DATA SHOWN Block Start
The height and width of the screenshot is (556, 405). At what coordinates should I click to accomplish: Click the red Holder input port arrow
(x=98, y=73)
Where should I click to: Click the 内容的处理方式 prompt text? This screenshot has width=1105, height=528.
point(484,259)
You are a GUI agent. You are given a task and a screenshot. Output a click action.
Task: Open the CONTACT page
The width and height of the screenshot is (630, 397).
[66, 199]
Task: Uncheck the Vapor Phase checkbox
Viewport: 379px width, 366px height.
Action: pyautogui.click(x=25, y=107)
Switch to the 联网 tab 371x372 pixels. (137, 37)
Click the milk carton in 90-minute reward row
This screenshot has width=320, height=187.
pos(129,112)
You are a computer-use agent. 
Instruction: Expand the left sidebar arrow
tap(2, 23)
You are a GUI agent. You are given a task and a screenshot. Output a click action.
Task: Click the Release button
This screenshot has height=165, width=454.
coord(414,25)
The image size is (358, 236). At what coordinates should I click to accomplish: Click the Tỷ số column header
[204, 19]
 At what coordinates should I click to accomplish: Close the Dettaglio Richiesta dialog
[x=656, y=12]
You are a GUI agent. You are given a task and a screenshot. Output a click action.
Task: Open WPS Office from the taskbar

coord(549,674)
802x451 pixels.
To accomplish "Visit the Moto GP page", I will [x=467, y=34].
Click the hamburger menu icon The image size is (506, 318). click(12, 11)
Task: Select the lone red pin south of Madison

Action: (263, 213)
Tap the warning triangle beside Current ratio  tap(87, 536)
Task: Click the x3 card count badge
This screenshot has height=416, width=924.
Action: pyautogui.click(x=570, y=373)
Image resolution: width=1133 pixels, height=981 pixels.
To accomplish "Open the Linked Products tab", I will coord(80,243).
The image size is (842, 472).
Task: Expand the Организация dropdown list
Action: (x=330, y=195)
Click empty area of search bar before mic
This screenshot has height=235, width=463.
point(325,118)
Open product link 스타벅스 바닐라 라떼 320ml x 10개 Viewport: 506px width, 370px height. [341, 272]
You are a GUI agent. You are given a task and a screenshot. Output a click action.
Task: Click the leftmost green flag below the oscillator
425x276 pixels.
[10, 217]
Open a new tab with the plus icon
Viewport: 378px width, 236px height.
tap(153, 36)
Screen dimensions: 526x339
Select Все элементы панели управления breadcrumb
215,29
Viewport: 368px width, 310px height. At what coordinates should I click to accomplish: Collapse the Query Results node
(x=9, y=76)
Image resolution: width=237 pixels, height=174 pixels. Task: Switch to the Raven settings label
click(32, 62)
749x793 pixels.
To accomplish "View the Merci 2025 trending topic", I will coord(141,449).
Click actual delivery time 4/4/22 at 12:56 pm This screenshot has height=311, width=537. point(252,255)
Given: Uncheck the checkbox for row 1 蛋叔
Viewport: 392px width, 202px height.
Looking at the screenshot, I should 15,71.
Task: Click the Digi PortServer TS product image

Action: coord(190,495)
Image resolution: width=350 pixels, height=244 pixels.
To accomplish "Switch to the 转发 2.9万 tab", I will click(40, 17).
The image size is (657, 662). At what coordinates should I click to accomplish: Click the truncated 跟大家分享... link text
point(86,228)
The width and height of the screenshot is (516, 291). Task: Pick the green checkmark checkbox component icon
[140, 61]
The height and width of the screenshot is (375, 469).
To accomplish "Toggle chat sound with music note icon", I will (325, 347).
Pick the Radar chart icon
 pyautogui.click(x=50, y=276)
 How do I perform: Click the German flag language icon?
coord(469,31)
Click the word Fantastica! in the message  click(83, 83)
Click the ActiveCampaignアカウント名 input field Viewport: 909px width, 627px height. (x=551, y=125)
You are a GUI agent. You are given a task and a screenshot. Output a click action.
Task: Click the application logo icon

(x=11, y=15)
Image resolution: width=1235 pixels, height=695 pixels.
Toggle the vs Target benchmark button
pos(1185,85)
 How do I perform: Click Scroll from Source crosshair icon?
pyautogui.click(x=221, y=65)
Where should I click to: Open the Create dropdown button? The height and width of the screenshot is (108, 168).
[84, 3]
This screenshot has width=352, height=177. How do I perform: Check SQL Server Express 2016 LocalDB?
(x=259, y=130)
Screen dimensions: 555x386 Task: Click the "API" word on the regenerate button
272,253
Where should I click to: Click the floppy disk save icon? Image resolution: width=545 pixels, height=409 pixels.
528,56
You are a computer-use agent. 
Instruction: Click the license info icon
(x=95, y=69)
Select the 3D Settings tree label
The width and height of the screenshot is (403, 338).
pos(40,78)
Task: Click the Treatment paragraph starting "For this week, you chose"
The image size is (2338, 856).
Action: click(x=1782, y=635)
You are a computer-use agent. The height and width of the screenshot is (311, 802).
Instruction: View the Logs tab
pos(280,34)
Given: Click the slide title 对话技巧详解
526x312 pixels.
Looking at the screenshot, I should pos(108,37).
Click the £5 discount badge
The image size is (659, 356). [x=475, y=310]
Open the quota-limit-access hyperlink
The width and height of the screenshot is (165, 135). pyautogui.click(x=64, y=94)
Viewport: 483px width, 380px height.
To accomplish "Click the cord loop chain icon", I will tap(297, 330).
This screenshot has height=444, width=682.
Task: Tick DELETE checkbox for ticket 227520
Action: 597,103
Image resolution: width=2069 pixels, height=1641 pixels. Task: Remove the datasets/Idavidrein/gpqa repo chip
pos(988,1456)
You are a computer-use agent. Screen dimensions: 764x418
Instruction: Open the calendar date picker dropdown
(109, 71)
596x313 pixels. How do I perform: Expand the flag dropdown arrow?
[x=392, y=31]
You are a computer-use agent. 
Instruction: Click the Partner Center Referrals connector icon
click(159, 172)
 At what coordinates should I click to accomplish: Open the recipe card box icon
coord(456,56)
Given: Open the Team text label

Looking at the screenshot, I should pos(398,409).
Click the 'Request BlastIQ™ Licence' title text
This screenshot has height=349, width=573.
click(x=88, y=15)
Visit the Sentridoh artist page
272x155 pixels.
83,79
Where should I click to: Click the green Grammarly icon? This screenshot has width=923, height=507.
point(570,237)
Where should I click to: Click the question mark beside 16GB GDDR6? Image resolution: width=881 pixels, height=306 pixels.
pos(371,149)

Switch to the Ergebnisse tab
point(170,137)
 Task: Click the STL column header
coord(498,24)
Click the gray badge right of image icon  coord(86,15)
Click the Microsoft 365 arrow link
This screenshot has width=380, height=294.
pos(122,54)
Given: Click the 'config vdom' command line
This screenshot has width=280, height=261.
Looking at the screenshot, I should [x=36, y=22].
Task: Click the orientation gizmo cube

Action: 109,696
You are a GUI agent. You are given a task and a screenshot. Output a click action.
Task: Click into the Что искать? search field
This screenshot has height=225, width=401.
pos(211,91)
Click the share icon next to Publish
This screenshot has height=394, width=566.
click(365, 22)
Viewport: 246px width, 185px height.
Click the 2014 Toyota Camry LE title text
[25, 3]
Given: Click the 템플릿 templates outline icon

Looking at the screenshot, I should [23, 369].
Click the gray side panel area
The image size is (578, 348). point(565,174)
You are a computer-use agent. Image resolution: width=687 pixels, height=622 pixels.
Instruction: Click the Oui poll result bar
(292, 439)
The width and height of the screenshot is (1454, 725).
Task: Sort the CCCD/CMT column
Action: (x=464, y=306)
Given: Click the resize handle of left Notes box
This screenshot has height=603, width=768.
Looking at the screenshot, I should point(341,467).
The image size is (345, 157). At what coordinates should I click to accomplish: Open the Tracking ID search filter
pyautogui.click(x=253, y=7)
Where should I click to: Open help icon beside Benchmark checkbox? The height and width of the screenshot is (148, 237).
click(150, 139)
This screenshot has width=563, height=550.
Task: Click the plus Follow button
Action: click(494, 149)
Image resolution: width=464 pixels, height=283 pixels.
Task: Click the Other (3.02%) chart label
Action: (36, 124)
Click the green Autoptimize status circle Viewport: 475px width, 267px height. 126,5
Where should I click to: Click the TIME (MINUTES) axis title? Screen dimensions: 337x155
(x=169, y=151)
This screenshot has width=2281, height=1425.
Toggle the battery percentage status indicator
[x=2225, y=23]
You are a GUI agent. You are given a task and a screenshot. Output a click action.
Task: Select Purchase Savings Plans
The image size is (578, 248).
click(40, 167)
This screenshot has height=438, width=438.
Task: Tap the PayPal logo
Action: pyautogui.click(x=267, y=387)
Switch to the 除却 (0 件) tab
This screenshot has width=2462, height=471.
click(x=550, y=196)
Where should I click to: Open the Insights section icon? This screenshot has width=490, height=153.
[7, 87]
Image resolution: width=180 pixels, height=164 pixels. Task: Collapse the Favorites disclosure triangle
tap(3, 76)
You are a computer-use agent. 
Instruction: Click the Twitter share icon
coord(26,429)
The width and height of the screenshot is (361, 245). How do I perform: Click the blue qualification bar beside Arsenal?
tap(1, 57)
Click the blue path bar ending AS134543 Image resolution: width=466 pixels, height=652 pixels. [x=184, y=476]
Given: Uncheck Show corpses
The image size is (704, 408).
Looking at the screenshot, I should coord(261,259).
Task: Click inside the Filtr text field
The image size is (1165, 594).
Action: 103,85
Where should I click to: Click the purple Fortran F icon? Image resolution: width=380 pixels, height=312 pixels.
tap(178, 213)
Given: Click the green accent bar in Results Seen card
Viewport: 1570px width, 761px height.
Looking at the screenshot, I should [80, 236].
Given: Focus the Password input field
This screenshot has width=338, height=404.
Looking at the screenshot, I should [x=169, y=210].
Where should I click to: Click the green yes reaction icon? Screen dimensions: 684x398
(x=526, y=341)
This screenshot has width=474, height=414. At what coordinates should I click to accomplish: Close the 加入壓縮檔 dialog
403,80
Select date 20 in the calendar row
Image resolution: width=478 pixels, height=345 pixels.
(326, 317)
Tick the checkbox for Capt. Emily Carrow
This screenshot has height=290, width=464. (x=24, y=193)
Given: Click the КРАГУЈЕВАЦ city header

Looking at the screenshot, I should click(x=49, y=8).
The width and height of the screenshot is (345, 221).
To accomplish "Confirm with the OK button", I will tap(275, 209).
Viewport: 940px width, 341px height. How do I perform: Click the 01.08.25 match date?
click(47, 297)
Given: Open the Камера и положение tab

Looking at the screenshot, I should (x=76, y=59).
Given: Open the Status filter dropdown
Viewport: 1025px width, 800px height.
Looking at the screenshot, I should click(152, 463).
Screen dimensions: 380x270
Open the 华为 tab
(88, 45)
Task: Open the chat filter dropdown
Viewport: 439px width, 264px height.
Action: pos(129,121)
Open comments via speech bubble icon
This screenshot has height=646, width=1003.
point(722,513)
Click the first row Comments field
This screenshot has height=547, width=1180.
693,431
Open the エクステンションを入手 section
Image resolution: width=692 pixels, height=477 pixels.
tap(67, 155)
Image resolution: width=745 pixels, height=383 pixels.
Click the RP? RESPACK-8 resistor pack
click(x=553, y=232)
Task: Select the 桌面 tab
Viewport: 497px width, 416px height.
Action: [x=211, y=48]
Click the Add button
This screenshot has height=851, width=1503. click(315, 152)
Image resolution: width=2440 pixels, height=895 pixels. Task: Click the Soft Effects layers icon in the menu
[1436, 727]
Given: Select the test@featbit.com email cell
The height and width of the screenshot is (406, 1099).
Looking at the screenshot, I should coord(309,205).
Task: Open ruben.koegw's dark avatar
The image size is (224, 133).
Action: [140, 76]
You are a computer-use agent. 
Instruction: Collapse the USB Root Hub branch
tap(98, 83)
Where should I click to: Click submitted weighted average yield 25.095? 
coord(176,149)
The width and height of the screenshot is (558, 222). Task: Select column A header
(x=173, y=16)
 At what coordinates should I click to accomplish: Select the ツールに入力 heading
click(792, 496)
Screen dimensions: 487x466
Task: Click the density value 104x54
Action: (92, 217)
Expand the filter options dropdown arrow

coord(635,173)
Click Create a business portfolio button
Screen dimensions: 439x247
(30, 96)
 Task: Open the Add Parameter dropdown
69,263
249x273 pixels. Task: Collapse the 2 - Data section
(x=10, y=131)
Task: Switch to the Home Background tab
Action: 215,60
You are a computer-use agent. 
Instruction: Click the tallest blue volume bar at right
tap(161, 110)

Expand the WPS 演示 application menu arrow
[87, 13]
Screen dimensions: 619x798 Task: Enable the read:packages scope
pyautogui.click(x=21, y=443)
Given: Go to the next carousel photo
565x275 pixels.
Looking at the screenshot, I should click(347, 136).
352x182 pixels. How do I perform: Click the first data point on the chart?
DATA SHOWN Block End
Every line in the records above that contains the word "page" should be copied out.

■ REPLY
Task: Open the CONTACT page
To accomplish "Visit the Moto GP page", I will [x=467, y=34].
Visit the Sentridoh artist page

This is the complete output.